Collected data
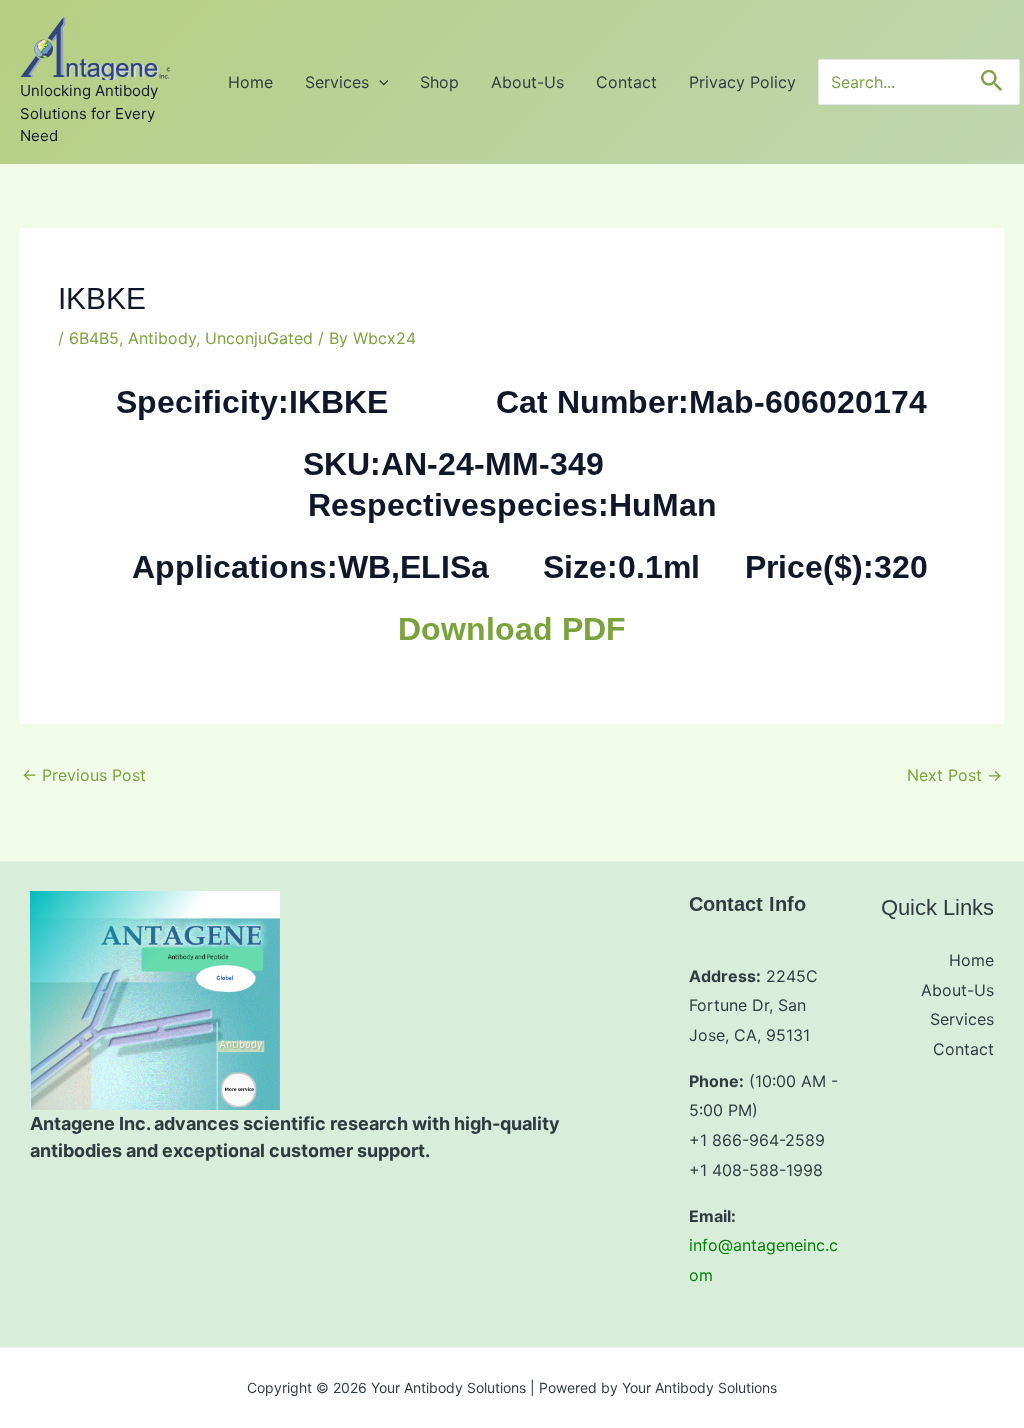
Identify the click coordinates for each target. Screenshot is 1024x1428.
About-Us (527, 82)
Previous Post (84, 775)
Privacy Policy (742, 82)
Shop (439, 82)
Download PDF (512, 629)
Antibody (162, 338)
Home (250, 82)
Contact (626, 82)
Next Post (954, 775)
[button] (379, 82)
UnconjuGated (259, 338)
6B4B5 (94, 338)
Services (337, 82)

---

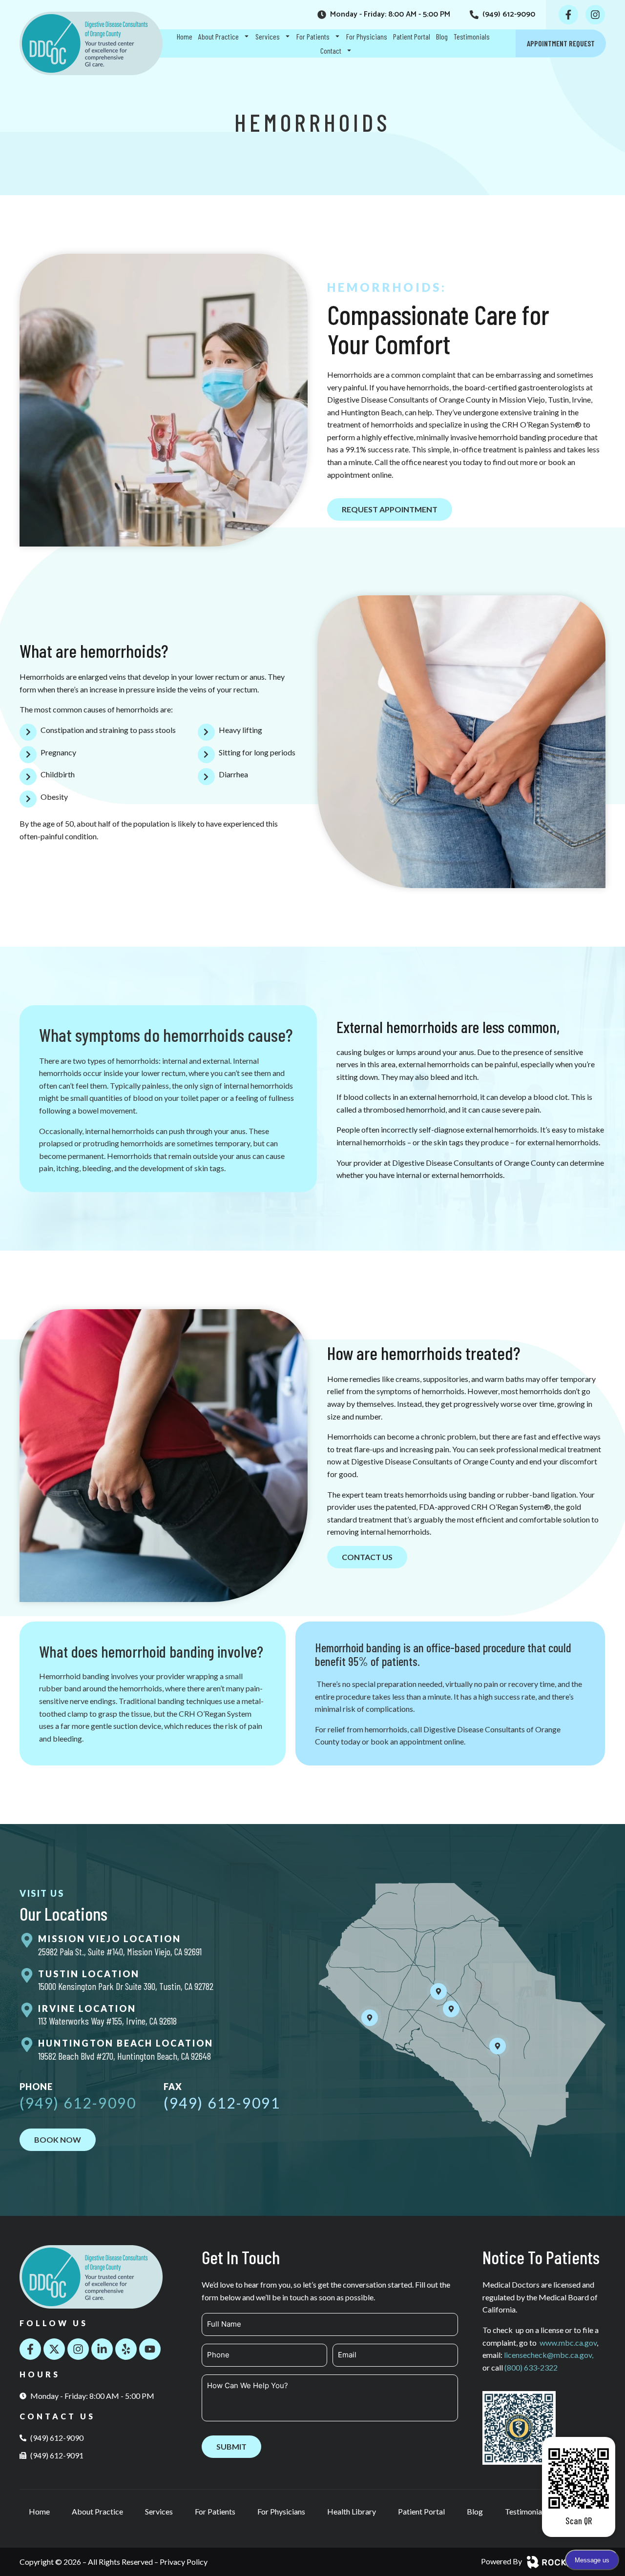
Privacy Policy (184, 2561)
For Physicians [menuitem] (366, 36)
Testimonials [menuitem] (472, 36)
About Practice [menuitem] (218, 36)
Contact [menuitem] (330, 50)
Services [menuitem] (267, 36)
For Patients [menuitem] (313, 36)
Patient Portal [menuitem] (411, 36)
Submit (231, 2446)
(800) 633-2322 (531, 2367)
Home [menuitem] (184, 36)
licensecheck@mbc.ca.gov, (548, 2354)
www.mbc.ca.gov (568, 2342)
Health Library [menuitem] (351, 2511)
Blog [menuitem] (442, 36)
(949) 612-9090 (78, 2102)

---

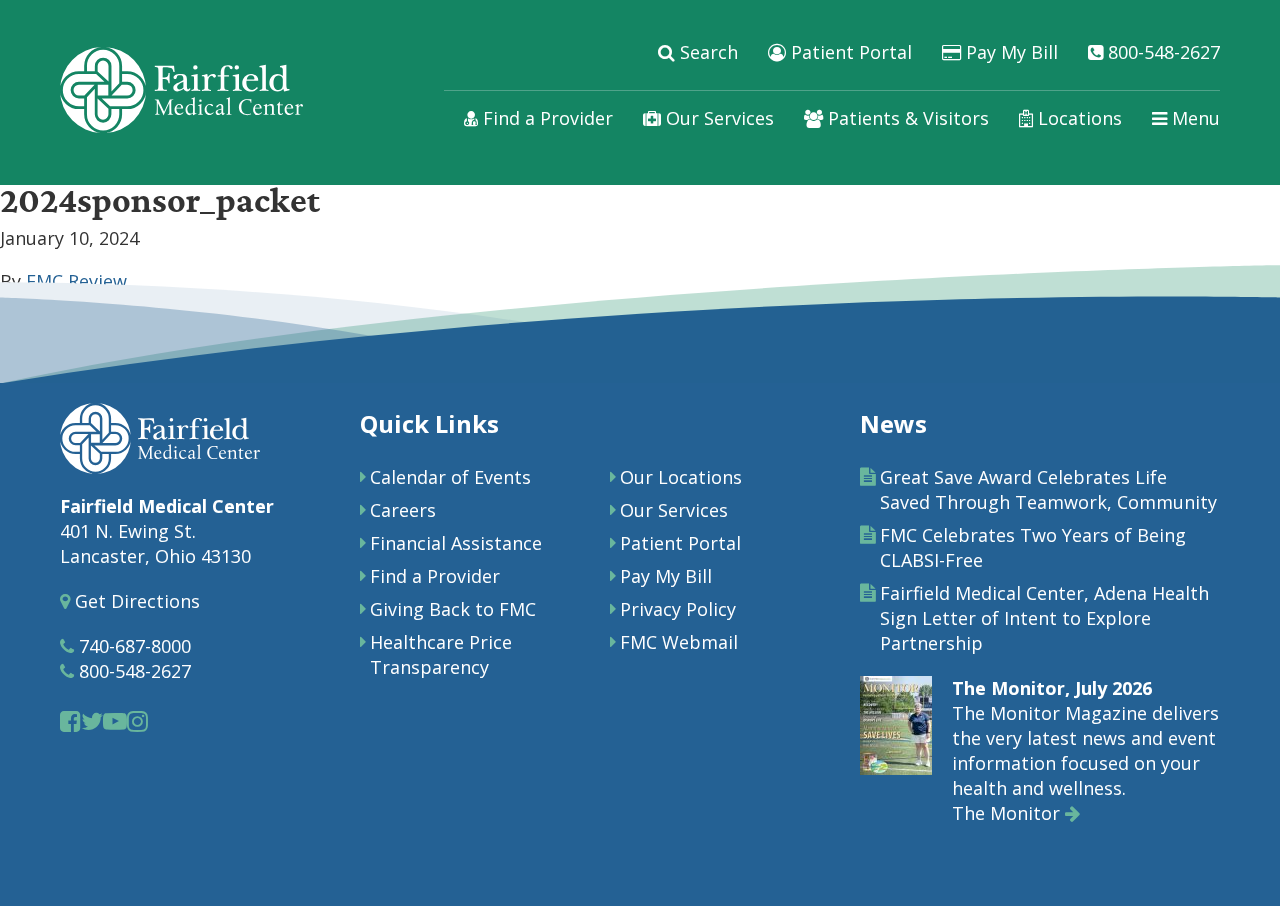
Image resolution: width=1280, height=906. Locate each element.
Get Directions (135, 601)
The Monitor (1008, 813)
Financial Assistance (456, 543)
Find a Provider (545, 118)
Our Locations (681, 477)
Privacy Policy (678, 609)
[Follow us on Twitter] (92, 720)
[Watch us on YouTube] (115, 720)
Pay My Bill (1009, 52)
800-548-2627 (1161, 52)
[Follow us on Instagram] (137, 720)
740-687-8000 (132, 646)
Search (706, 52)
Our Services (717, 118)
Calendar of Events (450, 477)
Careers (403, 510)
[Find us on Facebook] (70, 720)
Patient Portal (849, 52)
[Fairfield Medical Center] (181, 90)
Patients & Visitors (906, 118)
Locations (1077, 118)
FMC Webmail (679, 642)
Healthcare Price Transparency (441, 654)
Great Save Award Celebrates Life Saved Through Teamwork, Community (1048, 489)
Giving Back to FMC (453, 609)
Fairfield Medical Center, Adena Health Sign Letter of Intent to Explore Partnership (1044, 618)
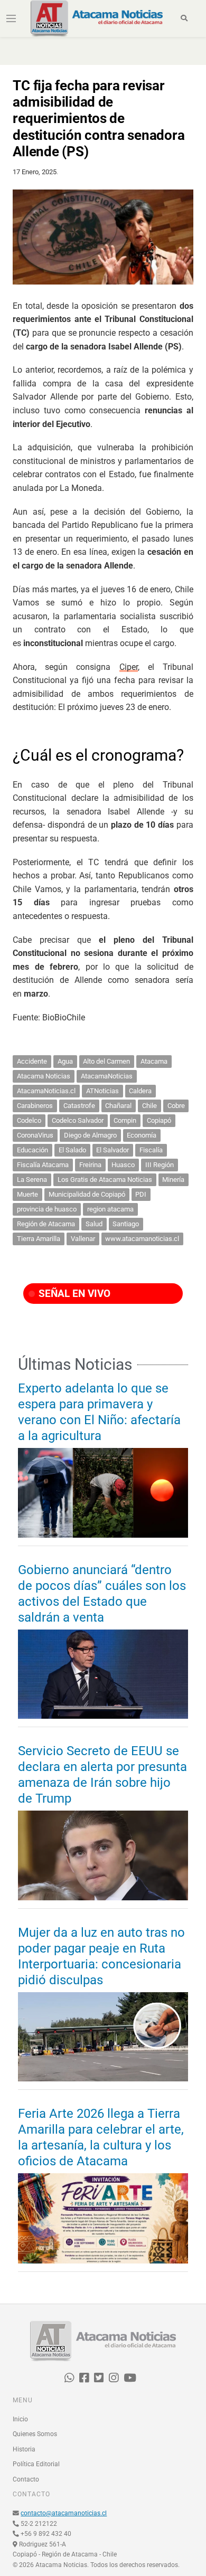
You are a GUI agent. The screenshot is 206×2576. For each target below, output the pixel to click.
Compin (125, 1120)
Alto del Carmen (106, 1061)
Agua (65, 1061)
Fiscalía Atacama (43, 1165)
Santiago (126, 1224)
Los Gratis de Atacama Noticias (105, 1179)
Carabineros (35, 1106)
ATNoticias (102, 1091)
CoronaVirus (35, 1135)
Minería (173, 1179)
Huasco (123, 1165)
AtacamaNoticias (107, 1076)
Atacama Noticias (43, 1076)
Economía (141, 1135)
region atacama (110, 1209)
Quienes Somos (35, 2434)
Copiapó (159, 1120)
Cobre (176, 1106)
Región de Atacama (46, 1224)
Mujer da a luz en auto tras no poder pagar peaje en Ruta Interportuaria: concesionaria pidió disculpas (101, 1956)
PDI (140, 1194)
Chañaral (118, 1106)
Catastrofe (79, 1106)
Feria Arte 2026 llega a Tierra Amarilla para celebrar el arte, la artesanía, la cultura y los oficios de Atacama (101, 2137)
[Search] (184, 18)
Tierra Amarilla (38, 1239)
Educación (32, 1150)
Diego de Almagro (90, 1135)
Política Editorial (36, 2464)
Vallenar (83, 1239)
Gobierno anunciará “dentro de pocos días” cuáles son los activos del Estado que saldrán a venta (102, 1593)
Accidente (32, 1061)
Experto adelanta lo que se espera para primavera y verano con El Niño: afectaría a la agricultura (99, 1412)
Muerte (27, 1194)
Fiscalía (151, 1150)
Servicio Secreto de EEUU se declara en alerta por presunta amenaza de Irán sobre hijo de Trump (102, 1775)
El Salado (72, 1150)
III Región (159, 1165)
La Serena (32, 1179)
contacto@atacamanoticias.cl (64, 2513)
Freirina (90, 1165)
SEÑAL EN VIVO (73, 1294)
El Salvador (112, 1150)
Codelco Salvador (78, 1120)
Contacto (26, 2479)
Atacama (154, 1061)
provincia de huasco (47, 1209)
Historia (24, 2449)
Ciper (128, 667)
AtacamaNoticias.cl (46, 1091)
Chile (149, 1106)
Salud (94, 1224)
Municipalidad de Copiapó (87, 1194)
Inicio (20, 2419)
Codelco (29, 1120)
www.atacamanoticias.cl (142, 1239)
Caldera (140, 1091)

Exercise: Both the line containing "The Monitor (1008, 813)" and the line containing "Patients & Visitors (906, 118)" belong in the answer. Print them and every line above that falls between them exactly, and no others.

Response:
The Monitor (1008, 813)
Financial Assistance (456, 543)
Find a Provider (545, 118)
Our Locations (681, 477)
Privacy Policy (678, 609)
[Follow us on Twitter] (92, 720)
[Watch us on YouTube] (115, 720)
Pay My Bill (1009, 52)
800-548-2627 (1161, 52)
[Follow us on Instagram] (137, 720)
740-687-8000 (132, 646)
Search (706, 52)
Our Services (717, 118)
Calendar of Events (450, 477)
Careers (403, 510)
[Find us on Facebook] (70, 720)
Patient Portal (849, 52)
[Fairfield Medical Center] (181, 90)
Patients & Visitors (906, 118)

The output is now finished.